L’ha detta col suo tono pacato, Gimondi, ma sapendo bene di lanciare una piccola bomba dall’alto della sua esperienza e anche della sua anzianità. Chi se la sente di contraddire il campione?
Nessuno.
Anche perché ha ragione.
Alla vigilia del Tour de France c’era stato l’episodio clamoroso del quattordicenne positivo, un allievo che ha fallito un controllo antidoping.

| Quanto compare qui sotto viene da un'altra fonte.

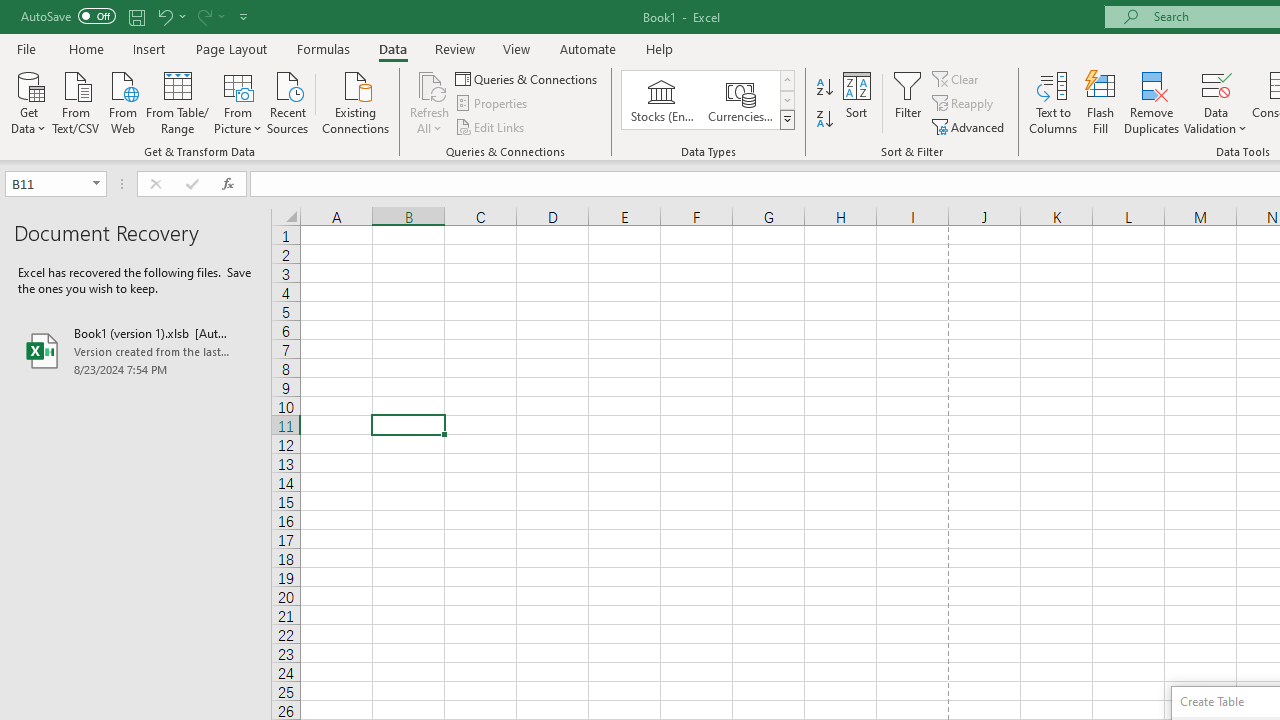  I want to click on 'Save', so click(135, 16).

Una cosa pazzesca prima ancora che scandalosa, perché il doping in un fisico ancora in via di sviluppo è devastante e molto più nocivo che in un fisico adulto. Riportiamo anche il commento che fece Stefano Bertolotti, bravo giornalista e speaker del Giro d’Italia:
«Ci stupiamo della positività di un bambino di 14 anni quando la figlia di un mio amico, che ha iniziato a correre quest’anno G6 – 11 anni, alla ricerca di una squadra per il prossimo anno (esordiente) si sente rispondere: “Quante gare ha vinto da giovanissima? Zero? Ah no, non la prendiamo…”».

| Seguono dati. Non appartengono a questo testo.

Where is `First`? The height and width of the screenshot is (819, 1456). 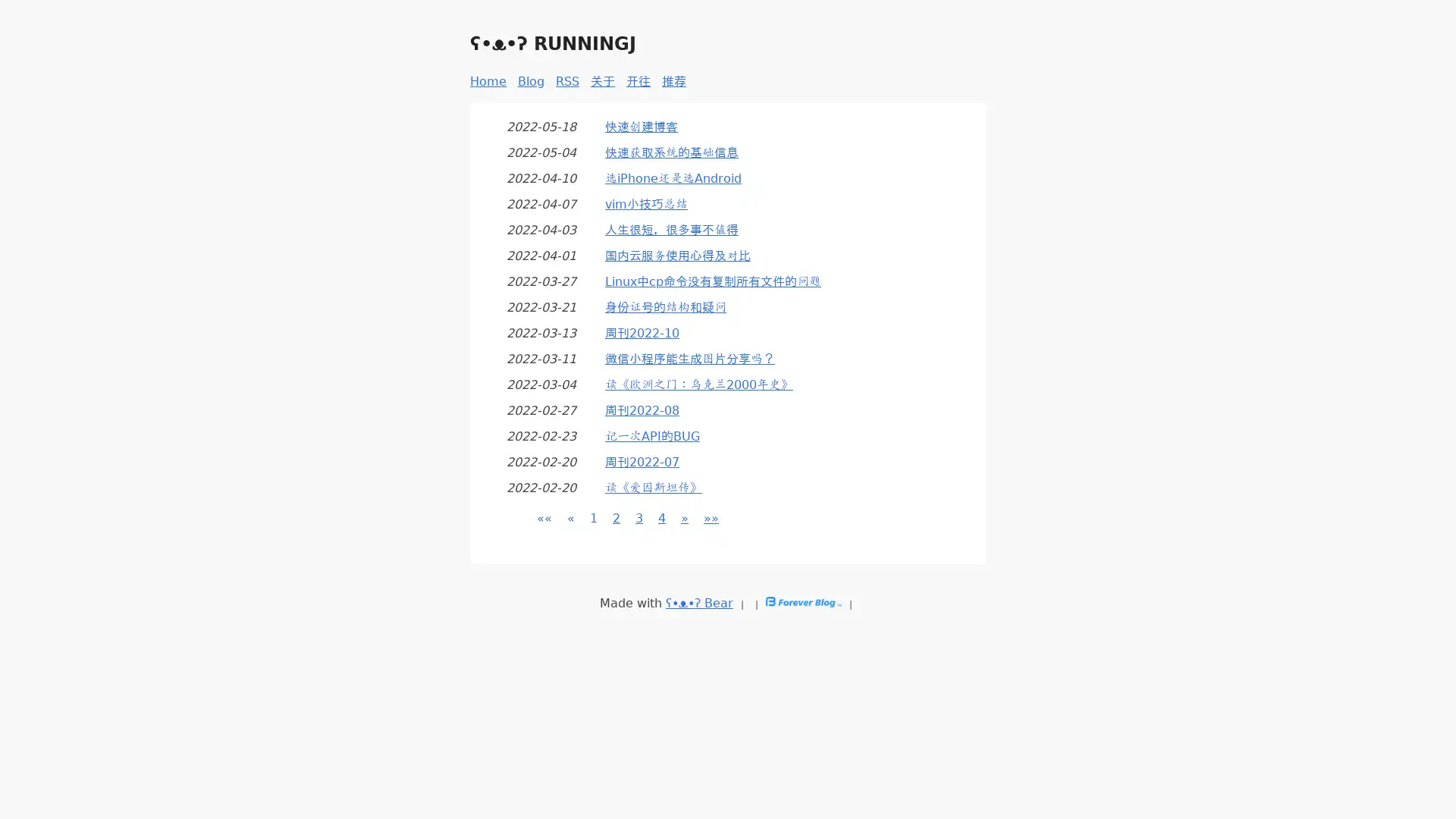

Ecco, in questo commento c’è un po’ di tutto.
Ci sono dirigenti di squadre che fanno fatica e li possiamo pure capire, perché quando si va a fare quel giro faticoso a cercare i soldi per mettere insieme il budget per la squadra di ragazzini la domanda arriva: “che risultati fanno?” E qualcosa bisogna rispondere. Ci sono anche i genitori con la frustrazione di una porta che dà sul divertimento dei figli e che si chiude se non si ottengono i risultati.
Insomma, ci si trova davanti a una scelta. Quella della scorciatoia o quella della professionalità, che dice di far crescere i giovani atleti serenamente, insegnandogli la cultura sportiva prima ancora del risultato a tutti i costi. C’è una generazione di nuovi sportivi da far crescere ed educare. Sportivi che anche quando saranno avanti con gli anni non cercheranno scorciatoie ridicole nello sport perché sapranno già che non avrebbe senso.
«È un ruolo fondamentale quello giocato dalla famiglia – spiega Nicola Cannavina di Palmer officina della bici, squadra che guarda al movimento amatoriale per portare avanti i giovani nelle categorie federali – la famiglia educa allo sport come alla vita di tutti i giorni e i valori devono essere univoci in tutti gli ambiti. È importante avere a che fare sempre con staff di professionisti che non si pieghino alla logica del guadagno immediato».
Difficile da realizzarsi ma è così: occorre partire dal basso e lavorare a tutti i livelli, compresa la famiglia.
Altrimenti ha ragione Gimondi. È meglio che i genitori stiano a casa e lascino fare a professionisti preparati. Questi, però, devono essere professionisti reali e non improvvisati. Altrimenti la cronaca continuerà a deluderci.